Tuesday, April 18, 2017

Continuent -- Product Management Newsletter -- April 2017

Tungsten Release 5.1.0
We are nearly ready with our new 5.1.0 release. It is a y-release, and therefore contains some new functionality that we want to share. In particular:
  • A simplified method for sharing tpm diag information
  • Some minor usability improvements to the thl command
  • The first phase in improving our filters, including a standard JS library for the JS filters, and upstream filter requirements (for example, pkey in heterogeneous appliers)
  • Numerous improvements to our core Hadoop support and associated tools
  • Some further fixes to tpm, net-ssh, and improvements to tpm and Ruby compatibility

The code is currently going through QA right now, so we expect to release in April. For more information, join us on the Webinar on the 19th April, details at the bottom of this newsletter!

Percona Live 2017 - Continuent Talks

Continuent is a Diamond Sponsor for Percona Live in Santa Clara, CA from the 24th-27th April. We have five different sessions if you would like to come along and meet us, or learn more about our products:

  • Continuent is back! But what does Continuent do Anyway? Tuesday, April 25- 9:20AM - 9:45AM, Eero Teerikorpi, CEO and Continuent Customers
  • Real-time Data Loading from MySQL and Oracle into Analytics/Big Data Tuesday, April 25 - 3:50 PM - 4:40 PM at Room 210, MC Brown, VP Products
  • Keynote Panel Wednesday, April 26 - 9:25 AM - 9:45 AM at Main Scenario, MC Brown, VP Products
  • Multi-Site, Multi-Master Done Right Wednesday, April 26 - 1:00 PM - 1:50 PM at Room 210, Matt Lang, Director of Professional Services - Americas
  • Spread the Database Love with Heterogeneous Replication Thursday, April 27 - 3:00 PM - 3:50 PM at Ballroom B, MC Brown, VP Products

We will of course be doing our best to share the info and presentations after the conference, but if you are near Santa Clara, or are visiting the conference anyway, please drop by the booth and meet the team.

◆ **COLLECTED MATERIAL**
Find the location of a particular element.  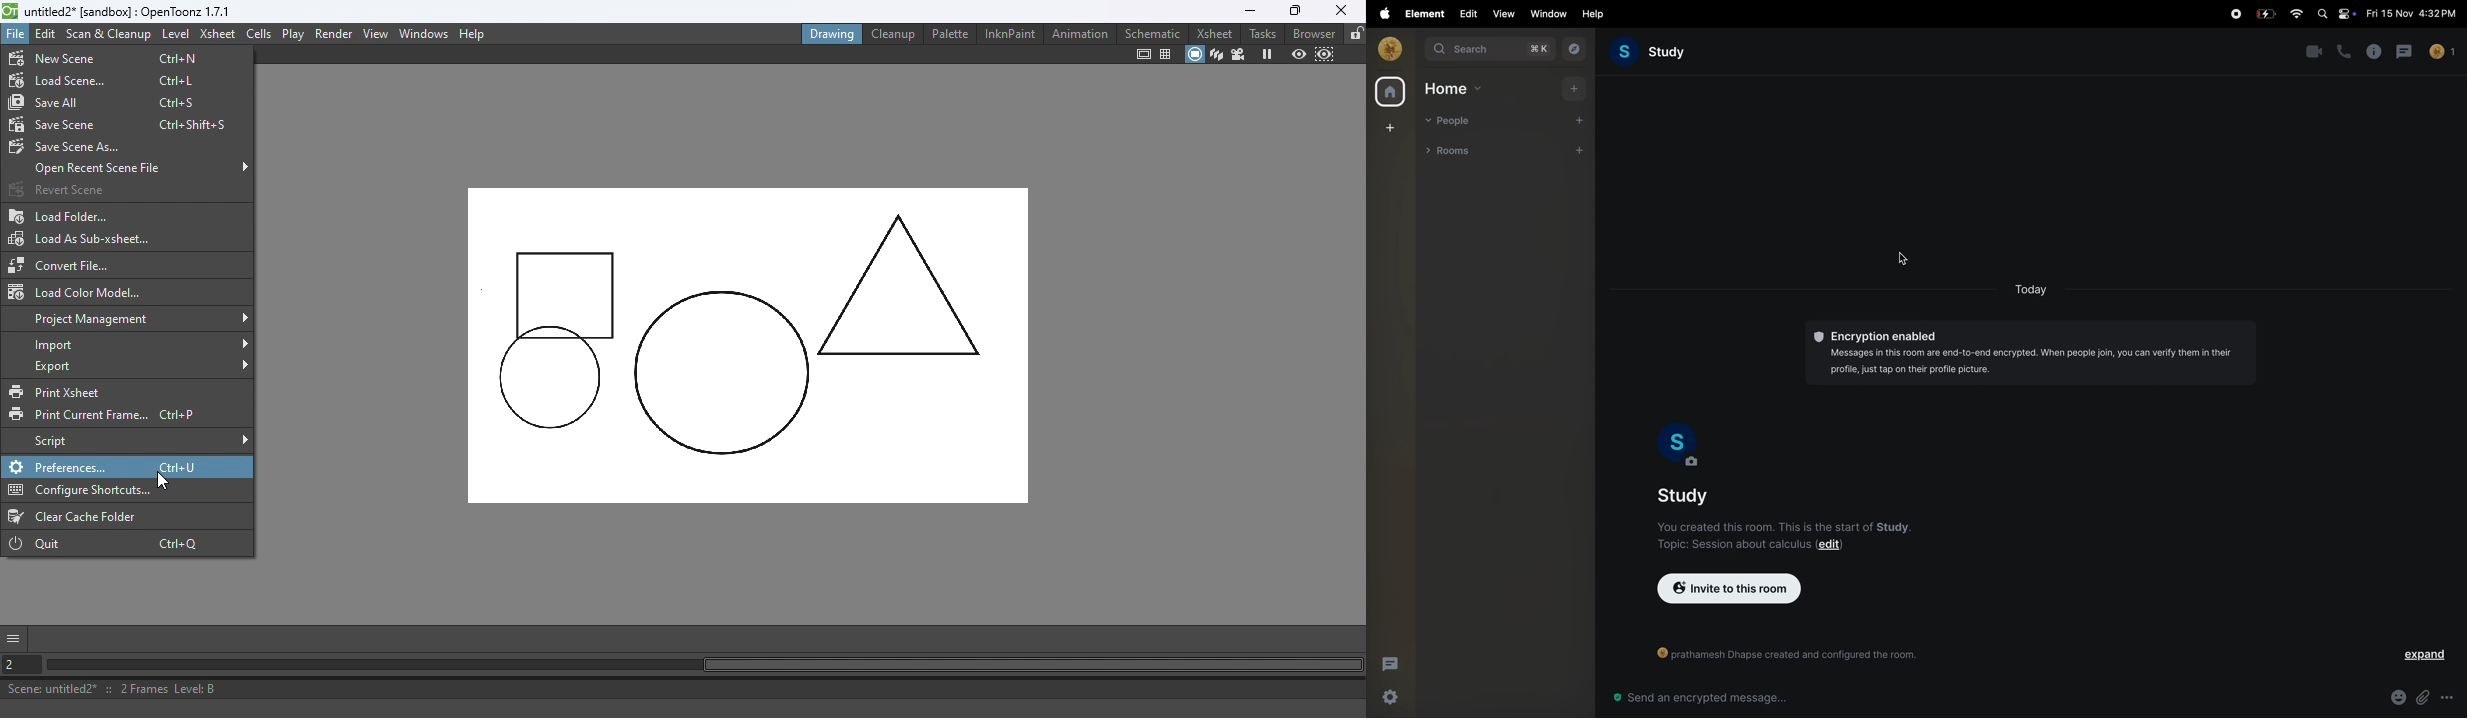

record is located at coordinates (2235, 12).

◆ **BRIEF**
Name every Continuent session listed for Percona Live 2017 in the Continuent newsletter, giving each title only.

◆ **WRITTEN ANSWER**
1. Continuent is back! But what does Continuent do Anyway?
2. Real-time Data Loading from MySQL and Oracle into Analytics/Big Data
3. Keynote Panel
4. Multi-Site, Multi-Master Done Right
5. Spread the Database Love with Heterogeneous Replication